WORK TASK: In the piece on Halloween pumpkins, what share of the produce at the Mt. Hope Farmer's Produce Auction comes from local growers in Holmes and Wayne counties?

#### PASSAGE PROVIDED ####

Here's what to do with your Halloween pumpkin

Here's what to do with your Halloween pumpkin
Herb Broda

Pumpkins are certainly valued as both a symbol of fall and as a huge cash crop. It’s estimated more than 1.3 billion pounds of pumpkins will be purchased in the U.S. during this fall season.


Pumpkins are an odd food crop. Huge amounts are grown, but a large percentage is never eaten.

But pumpkins are certainly valued as both a symbol of fall and as a huge cash crop. It’s estimated more than 1.3 billion pounds of pumpkins will be purchased in the U.S. during this fall season.

A short drive in our readership area takes you by small farm stands featuring lots of pumpkins, but the big show is at the Mt. Hope Farmer’s Produce Auction. Beginning in late August, large cardboard bins of pumpkins fill the auction grounds. Over 12,000 pumpkins are often sold on any of the 12 auction days in September with pumpkin sales continuing into October.

The auction is an important part of the local economy because it provides a market for small local farms to sell produce quickly and efficiently throughout the growing season. Approximately 95% of the produce comes from local growers in Holmes and Wayne counties. Many local stores purchase their pumpkins and other produce at the auction.

But what happens to the nearly 200,000 pumpkins that will be sold in Mt. Hope this fall? Probably much the same that happens to the 1.3 billion pounds of pumpkins sold across the U.S.

Locally, about one-third of pumpkins are used for food. Nationally, over 50% are used for pies and other processed foods. According to the Agricultural Marketing Resource Center, “Libby’s have almost 90% of the North American market for canned pumpkin with 90% of it sold in only four months, from October to January.”

Libby’s even developed its own strain of pumpkin. The Dickinson pumpkin doesn’t look like a jack-o'-lantern type but was developed to maximize flavor. Libby’s grows these pumpkins on thousands of acres in Central Illinois, making it the top pumpkin-producing state in the U.S.

After subtracting the number used for food, there still are over 140 million pumpkins in the U.S. that are sold primarily for decorative purposes. That raises an interesting question: What do you do with all those pumpkins after Halloween?

A carved pumpkin doesn’t last long after the Halloween costumes are put away. It quietly deteriorates into a moldy, methane-producing blob that is frequently tossed into the trash and headed for the landfill.

Of course, uncarved pumpkins last longer, but their fate is ultimately the same. It just takes more time and can be an unexpected, nasty, squishy surprise.

Sending pumpkins to the landfill is really unnecessary. The National Wildlife Federation provides some great alternatives to tossing pumpkins in the trash.

#### RECORDS PROVIDED ####

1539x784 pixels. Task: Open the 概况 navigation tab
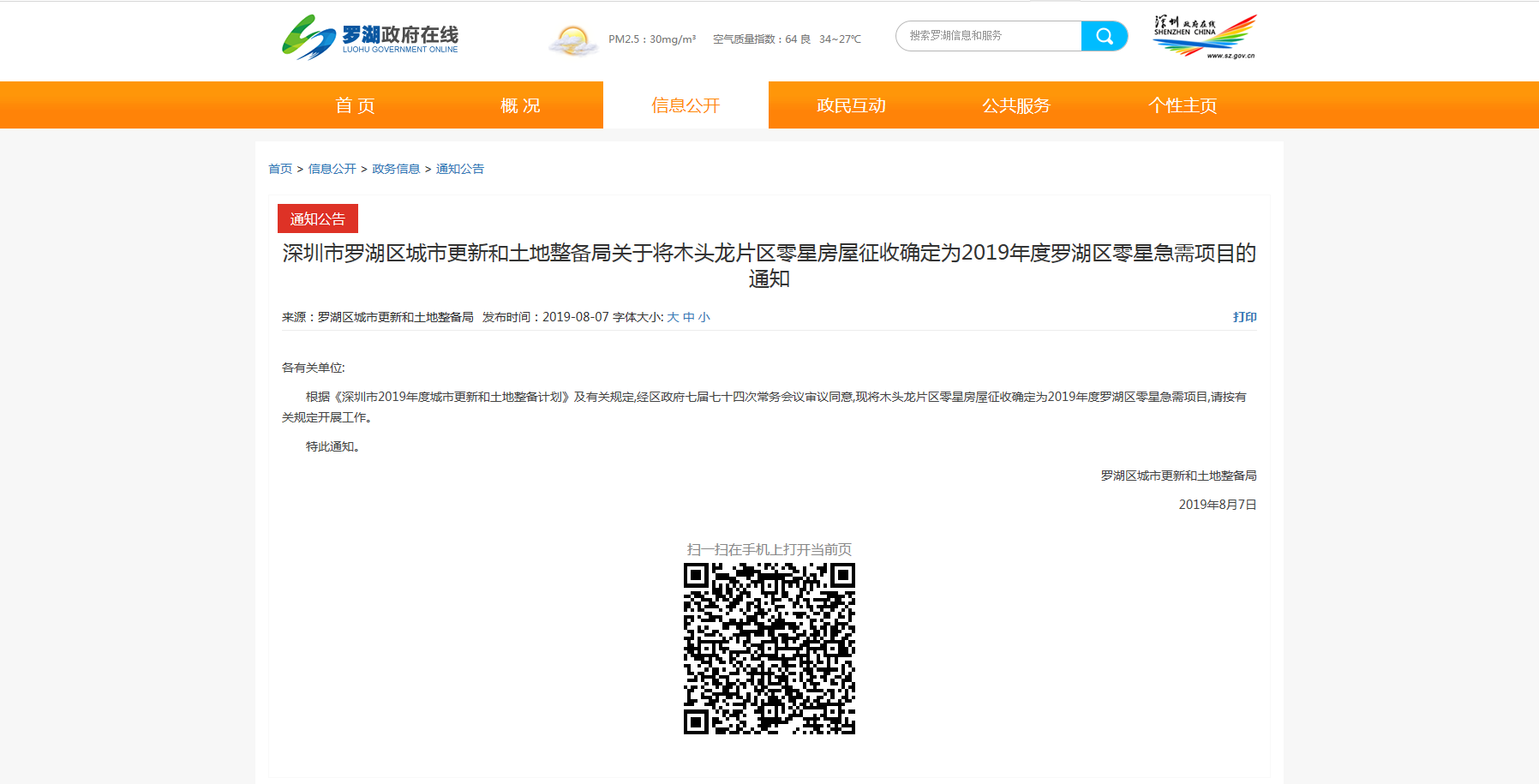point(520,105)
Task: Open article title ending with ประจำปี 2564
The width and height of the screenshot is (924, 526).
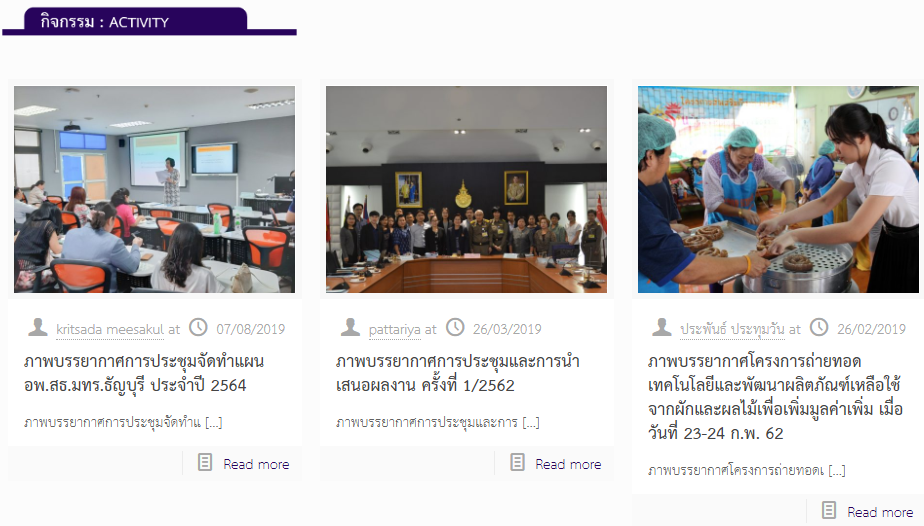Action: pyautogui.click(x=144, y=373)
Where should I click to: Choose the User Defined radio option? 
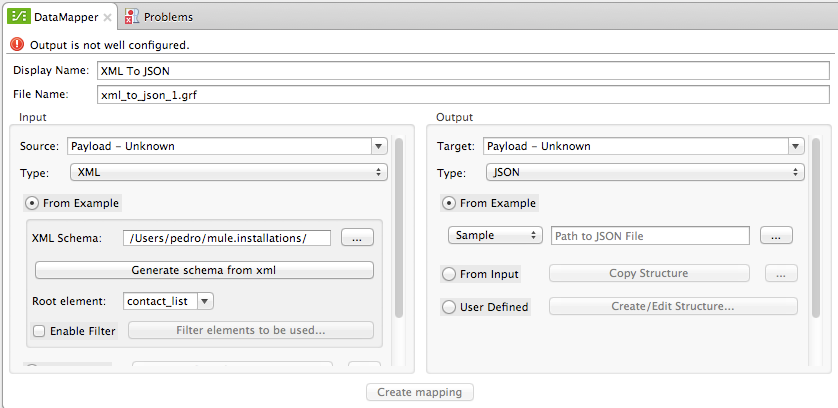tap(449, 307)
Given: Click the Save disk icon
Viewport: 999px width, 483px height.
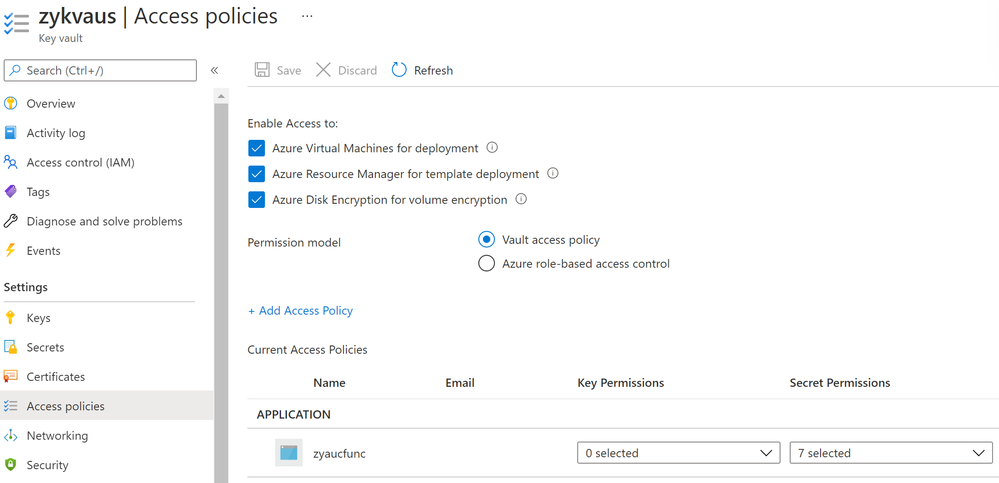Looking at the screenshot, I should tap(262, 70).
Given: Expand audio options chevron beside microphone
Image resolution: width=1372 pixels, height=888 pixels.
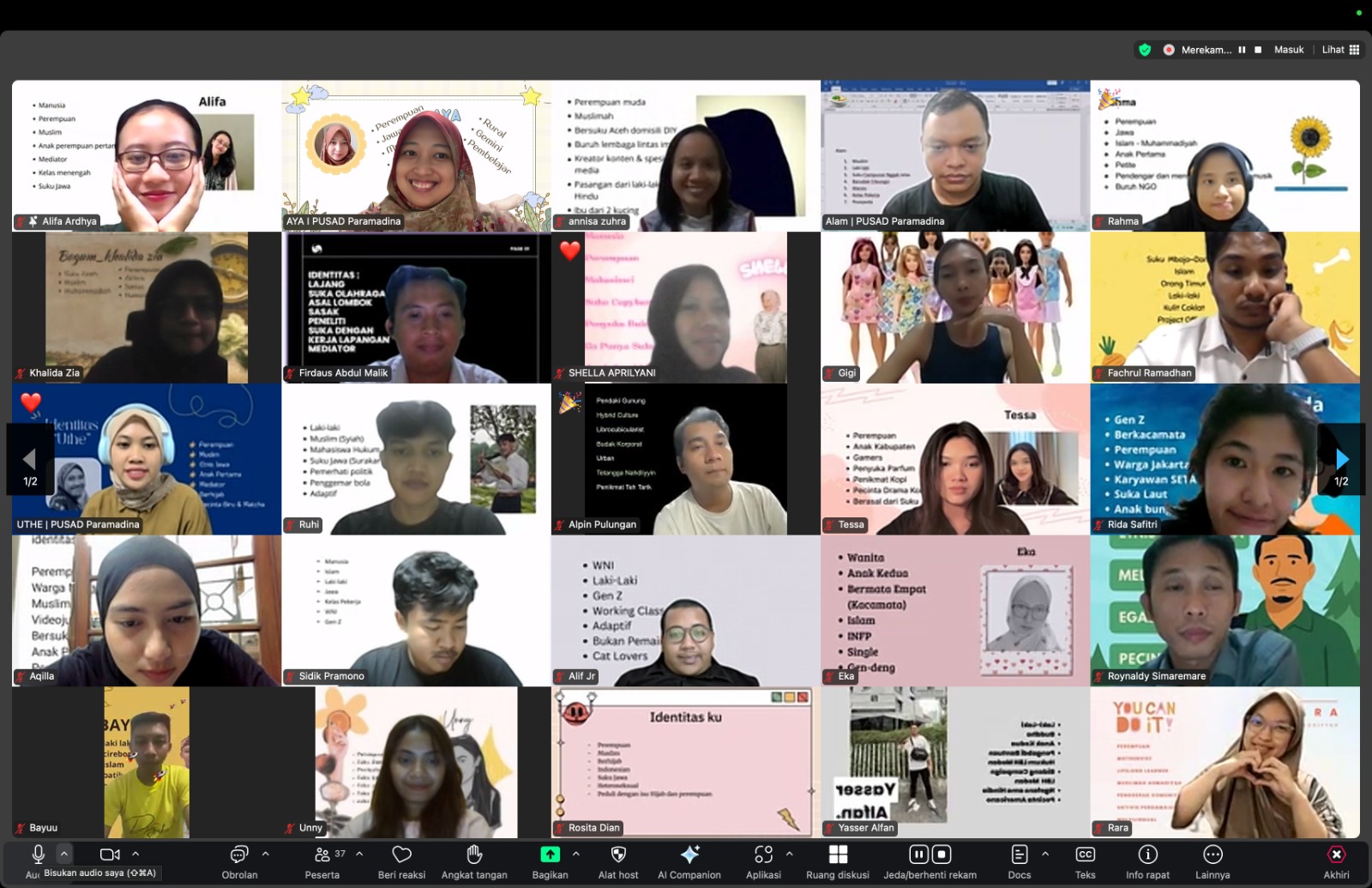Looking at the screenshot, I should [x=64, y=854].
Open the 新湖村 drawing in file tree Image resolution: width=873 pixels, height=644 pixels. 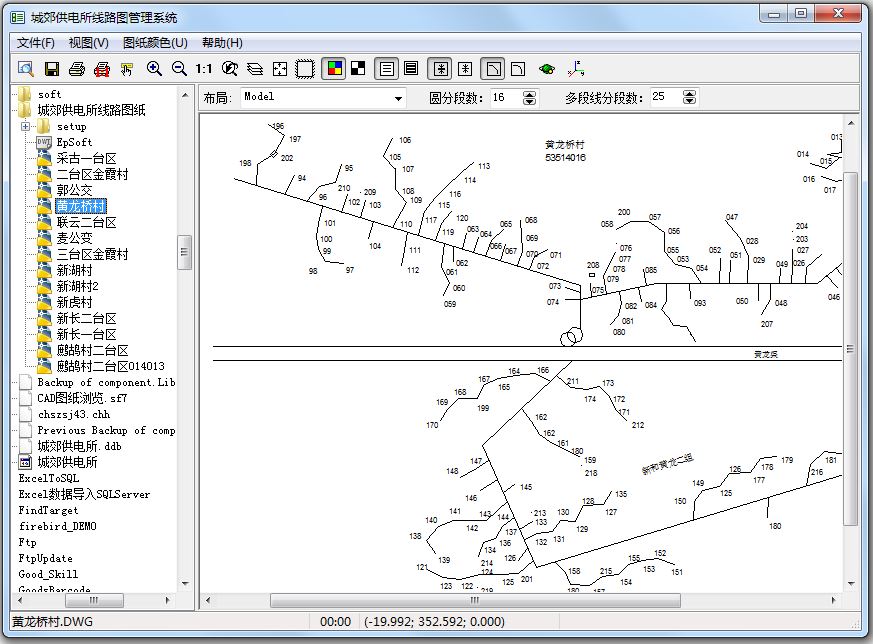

####

SOLUTION TO THIS EXERCISE: Approximately 95%.